Fortunately it wasn’t necessary to know beforehand anything about Mukilteo in order to enjoy the exuberant ‘This is What People Do’—a long catalogue poem that combines various layers of popular conception about the life-cycle of a stereotypical American family which can be dipped into with pleasure at any point and delivers a simultaneously generalised but strangely moving portrait: something perhaps like those weird photos from the Sixties or Seventies that purported to prove the existence of a Controlling Hand in the Universe by superimposing portraits of individuals one over an other until the resulting image—a spooky composite—had become an impossibly beautiful divine being—ertainly a strange and effective poem.
With ‘Buying Sleep’—I found it difficult to follow the trajectory: who is the narrator—the poet or a boy with an imaginary brother? This is perhaps partly owing to the ambiguities of some parts:
......says to a boy half his age
......a boy tossing and fearing
......outhouse snakes
but eventually I realise that he’s not a precocious six-year-old masturbating over fear, but he’s restlessly turning over in bed with that terror, and the outhouse snakes are like redbacks under the dunny seat—but in the US.
Not everything has been said but space has been exhausted. A collection to grow on you.
Matt Merritt:
There are two well-chosen epigraphs for this chapbook collection (very attractively produced, as so many American pamphlets are). One’s from A Midsummer Night’s Dream, linking lovers, lunatics and poets, while the other details a social experiment that looked at the link between anxiety and attraction.
One of the strengths of this book is that the poet returns to dualities such as the latter again and again, without ever hammering the reader over the head with them.
So, in many of the poems, while one emotion or mood in the foreground might seem to be the focus, its flipside will be crackling away in the background, ready to burst into flame.

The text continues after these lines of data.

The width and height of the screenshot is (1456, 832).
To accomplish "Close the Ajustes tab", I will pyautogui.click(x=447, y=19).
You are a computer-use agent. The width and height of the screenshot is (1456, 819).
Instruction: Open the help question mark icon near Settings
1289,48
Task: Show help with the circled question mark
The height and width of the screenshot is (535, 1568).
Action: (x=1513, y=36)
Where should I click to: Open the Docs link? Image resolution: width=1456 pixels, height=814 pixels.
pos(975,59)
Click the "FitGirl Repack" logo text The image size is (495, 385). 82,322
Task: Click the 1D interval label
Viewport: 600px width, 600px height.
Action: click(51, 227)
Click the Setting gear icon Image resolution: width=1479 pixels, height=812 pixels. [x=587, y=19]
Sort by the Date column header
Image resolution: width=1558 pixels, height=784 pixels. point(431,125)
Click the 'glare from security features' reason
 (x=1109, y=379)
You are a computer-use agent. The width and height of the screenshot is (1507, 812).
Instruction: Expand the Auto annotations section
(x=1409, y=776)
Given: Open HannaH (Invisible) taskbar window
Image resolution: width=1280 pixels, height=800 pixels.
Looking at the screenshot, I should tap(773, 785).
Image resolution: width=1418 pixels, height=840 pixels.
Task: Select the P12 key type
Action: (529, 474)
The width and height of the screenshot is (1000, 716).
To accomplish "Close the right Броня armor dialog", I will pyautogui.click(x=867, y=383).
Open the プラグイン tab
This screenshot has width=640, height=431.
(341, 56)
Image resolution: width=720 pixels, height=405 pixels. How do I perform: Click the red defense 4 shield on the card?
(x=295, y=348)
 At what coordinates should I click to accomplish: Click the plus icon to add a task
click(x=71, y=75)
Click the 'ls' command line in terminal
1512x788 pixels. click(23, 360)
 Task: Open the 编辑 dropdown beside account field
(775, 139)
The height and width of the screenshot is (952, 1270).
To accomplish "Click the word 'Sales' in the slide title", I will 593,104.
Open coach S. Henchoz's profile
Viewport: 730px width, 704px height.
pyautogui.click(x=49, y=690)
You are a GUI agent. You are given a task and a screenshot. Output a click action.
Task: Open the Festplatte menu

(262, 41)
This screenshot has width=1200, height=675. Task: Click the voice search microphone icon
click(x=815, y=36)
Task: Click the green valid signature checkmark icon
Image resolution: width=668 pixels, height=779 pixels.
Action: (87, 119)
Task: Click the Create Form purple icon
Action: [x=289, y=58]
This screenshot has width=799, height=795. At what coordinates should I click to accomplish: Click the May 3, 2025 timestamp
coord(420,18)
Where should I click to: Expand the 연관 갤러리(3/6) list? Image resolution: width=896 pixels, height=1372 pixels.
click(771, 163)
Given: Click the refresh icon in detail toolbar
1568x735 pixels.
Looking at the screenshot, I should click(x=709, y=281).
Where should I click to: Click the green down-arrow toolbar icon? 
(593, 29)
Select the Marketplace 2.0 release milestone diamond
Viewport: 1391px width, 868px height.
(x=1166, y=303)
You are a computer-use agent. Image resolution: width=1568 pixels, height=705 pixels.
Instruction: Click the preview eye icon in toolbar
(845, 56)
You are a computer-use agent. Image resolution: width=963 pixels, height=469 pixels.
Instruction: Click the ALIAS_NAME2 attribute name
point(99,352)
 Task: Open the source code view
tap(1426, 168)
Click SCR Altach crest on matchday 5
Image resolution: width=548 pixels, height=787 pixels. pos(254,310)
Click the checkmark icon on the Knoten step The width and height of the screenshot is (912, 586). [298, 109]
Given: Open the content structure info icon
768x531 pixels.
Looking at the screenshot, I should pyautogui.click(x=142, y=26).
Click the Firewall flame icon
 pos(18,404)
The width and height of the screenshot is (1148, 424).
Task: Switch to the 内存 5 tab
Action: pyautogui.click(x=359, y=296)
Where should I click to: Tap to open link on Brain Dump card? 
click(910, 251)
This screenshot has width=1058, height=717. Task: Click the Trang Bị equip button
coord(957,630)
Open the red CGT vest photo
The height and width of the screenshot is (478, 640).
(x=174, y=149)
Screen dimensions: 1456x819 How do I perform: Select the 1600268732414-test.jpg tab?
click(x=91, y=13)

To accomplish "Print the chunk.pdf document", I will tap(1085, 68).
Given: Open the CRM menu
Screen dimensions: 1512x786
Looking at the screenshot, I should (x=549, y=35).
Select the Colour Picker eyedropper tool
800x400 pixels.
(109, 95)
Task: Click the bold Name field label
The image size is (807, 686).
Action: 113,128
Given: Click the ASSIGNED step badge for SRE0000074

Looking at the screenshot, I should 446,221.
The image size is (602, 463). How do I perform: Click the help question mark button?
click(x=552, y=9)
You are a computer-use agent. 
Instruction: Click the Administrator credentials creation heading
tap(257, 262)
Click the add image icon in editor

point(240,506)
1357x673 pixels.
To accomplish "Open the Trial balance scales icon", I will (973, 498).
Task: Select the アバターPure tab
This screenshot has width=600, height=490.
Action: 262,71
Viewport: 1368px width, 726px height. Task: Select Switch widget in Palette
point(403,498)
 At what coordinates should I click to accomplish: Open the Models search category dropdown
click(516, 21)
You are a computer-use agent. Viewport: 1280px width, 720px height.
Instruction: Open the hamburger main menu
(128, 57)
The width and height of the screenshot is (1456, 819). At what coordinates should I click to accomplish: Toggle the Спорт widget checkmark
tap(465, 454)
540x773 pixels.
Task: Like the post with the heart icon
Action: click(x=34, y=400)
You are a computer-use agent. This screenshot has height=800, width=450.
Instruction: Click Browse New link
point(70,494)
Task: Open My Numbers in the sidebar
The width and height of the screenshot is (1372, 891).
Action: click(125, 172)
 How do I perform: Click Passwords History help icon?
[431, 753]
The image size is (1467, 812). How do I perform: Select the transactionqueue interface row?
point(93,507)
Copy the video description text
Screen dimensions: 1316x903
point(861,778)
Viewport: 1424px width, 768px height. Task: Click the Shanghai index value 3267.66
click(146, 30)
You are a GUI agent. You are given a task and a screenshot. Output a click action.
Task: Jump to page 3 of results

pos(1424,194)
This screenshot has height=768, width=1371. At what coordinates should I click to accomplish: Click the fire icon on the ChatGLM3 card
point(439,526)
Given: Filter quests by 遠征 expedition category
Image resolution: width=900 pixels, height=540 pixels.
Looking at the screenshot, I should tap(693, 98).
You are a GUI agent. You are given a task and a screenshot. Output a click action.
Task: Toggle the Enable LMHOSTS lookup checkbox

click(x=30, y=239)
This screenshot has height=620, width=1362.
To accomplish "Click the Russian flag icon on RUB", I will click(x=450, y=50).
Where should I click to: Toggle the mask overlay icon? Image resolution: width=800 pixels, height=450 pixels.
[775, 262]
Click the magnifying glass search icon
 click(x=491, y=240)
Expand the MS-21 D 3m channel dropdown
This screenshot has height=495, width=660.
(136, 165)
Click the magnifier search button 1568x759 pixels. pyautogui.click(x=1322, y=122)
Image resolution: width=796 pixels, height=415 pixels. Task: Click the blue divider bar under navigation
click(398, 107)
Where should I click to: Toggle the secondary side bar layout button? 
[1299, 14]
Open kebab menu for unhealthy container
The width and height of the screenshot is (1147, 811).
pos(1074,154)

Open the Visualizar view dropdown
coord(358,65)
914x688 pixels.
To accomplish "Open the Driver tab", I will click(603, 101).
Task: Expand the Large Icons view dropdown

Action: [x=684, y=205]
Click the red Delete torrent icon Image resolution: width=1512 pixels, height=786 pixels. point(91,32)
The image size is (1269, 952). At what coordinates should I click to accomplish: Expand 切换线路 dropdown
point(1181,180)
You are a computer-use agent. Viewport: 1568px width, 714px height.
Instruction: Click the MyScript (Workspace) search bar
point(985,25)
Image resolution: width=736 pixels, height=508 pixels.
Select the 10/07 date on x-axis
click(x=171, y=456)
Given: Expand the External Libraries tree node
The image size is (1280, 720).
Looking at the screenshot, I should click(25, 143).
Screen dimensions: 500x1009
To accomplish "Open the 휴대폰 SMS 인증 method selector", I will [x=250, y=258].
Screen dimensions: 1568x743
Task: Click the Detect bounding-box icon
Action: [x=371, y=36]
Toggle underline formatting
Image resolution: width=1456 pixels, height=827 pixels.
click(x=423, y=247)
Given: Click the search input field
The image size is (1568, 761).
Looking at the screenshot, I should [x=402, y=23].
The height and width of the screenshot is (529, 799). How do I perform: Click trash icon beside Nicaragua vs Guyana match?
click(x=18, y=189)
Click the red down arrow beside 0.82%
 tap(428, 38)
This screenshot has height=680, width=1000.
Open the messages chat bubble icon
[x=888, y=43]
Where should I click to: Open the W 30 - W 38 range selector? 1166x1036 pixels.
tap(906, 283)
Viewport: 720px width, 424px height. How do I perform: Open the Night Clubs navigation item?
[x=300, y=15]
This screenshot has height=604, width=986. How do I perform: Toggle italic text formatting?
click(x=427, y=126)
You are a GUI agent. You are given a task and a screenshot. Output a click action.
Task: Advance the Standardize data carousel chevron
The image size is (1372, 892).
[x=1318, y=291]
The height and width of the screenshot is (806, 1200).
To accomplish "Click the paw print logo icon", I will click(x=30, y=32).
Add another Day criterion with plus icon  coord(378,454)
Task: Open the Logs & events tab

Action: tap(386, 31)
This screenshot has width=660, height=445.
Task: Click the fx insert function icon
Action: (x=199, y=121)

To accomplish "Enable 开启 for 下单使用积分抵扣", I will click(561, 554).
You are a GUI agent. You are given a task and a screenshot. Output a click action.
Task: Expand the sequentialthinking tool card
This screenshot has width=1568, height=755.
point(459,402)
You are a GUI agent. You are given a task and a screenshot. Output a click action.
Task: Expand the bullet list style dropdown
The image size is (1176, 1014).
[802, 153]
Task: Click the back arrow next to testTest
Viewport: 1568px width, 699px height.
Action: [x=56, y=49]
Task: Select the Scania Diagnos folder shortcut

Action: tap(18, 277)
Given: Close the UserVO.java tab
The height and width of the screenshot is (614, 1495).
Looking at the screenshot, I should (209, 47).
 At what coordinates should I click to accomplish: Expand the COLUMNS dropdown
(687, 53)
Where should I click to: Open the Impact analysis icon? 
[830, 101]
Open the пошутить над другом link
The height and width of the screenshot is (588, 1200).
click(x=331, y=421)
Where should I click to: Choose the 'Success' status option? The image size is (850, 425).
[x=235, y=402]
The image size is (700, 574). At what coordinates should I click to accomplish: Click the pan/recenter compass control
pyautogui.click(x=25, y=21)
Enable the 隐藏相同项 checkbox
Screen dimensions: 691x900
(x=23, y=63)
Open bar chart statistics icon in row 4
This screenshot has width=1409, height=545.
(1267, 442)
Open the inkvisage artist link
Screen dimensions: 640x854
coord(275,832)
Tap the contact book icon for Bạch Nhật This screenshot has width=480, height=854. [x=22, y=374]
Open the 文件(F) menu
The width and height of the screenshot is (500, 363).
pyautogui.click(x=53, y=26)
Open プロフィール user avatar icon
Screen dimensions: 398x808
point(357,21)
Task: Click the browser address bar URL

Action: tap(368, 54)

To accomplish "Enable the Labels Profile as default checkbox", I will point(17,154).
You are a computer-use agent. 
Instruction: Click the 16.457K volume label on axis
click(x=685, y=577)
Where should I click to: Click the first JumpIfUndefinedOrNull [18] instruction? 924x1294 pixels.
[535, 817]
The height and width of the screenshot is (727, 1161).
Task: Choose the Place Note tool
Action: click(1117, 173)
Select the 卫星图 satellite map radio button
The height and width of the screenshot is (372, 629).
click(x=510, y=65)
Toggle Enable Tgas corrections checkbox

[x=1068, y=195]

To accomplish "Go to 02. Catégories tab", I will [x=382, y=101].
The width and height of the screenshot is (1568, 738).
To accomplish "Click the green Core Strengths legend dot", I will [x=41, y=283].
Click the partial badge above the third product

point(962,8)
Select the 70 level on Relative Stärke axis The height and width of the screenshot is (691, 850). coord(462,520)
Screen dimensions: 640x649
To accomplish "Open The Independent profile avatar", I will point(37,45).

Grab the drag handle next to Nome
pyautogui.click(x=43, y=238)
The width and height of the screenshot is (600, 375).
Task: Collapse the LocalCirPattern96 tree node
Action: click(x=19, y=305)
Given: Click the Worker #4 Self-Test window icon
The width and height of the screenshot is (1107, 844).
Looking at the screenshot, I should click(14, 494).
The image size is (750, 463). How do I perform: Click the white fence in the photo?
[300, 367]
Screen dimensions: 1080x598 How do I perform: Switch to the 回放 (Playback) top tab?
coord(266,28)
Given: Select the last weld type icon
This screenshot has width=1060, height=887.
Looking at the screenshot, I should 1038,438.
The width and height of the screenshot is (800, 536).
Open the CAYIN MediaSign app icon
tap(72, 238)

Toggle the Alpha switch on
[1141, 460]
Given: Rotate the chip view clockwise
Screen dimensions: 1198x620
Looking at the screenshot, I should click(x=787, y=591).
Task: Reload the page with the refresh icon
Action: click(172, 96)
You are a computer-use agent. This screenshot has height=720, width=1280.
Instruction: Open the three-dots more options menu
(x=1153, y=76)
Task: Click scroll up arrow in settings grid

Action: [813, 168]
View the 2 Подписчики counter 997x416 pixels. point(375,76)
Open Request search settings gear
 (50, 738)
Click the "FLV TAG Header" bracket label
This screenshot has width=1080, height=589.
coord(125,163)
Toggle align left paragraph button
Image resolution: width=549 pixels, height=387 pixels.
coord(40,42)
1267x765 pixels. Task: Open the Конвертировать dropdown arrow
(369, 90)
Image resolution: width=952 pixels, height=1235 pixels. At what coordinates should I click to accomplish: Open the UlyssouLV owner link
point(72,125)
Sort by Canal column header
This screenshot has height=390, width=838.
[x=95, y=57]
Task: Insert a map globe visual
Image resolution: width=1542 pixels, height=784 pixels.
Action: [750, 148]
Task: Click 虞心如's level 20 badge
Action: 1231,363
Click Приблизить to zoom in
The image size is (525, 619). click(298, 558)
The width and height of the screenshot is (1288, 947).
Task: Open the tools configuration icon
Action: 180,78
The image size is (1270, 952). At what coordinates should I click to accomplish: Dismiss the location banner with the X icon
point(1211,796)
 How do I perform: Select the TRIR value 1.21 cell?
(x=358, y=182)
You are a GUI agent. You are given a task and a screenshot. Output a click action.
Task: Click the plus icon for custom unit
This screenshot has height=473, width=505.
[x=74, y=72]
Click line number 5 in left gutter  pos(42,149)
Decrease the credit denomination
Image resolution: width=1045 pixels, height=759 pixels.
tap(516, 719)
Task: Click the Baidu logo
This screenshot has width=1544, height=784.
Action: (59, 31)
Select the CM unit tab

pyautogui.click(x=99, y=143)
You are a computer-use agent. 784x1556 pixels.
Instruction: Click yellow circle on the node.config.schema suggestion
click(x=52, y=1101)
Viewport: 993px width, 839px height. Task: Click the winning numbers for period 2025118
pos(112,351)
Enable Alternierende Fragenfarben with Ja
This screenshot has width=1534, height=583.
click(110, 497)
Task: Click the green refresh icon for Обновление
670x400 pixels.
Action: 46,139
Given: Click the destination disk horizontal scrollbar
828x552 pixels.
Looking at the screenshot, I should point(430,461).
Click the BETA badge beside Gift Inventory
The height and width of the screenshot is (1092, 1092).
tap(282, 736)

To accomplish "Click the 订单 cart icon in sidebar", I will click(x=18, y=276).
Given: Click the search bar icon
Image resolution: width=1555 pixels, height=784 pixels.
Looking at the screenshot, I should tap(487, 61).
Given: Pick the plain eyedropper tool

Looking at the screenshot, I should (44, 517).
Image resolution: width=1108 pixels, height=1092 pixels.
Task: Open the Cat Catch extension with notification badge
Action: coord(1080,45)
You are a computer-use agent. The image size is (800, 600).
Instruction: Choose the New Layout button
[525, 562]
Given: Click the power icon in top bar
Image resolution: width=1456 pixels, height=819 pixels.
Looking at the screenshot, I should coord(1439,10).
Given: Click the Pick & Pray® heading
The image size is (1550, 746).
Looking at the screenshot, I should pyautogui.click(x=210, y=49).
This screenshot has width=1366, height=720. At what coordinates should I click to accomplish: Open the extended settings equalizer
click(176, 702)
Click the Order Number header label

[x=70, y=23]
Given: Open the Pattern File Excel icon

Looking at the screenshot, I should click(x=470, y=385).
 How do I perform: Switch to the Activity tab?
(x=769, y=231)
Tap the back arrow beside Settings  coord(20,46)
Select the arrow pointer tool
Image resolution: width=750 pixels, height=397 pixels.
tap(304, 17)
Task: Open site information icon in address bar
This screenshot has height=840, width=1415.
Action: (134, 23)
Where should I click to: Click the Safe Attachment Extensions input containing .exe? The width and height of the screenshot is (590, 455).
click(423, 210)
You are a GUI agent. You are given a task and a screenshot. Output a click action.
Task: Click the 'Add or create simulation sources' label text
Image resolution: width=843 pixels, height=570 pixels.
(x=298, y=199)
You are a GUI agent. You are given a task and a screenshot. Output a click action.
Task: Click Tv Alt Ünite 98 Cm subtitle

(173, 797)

That’s particularly true of those pieces that deal with some of the grimmer episodes of 20th century European history. There are reflections on ethnic cleansing in the former Yugoslavia, and the Holocaust, and in ‘Only More So’, an unspecified armed occupation. It fairly bristles with menace, in lines such as:
......Surrounded by dust and half-opened words,
......the woman’s mottled eyes brought a dull patina
......to the repeated questions. The sharp wool collars
......of the soldiers pointed south; inside,
......the crudely made benches evaporated into firewood.
‘The Well’, too, is a fine poem, using its short, almost staccato lines to create and maintain great tension, and to point up more of those dualities mentioned earlier, this time between curiosity and danger:
......Without warning, one afternoon
......her life became a wish. A game
......of hide and seek with added
......consequences. It was just a stone
......she saw, perhaps, or a flower pot
......covering a tunnel to eternity.
......The voice said, Climb up, slide down.
......It will do you good, she listened.
Elsewhere, Accardi is excellent at shining a light on the sort of seemingly unremarkable, perpetually overlooked American lives that feel like they belong in a Raymond Carver short story. ‘This Is What People Do’, for example, is like watching the suburbs and edgelands flickering past from the window of a speeding car. Climb in and enjoy the ride.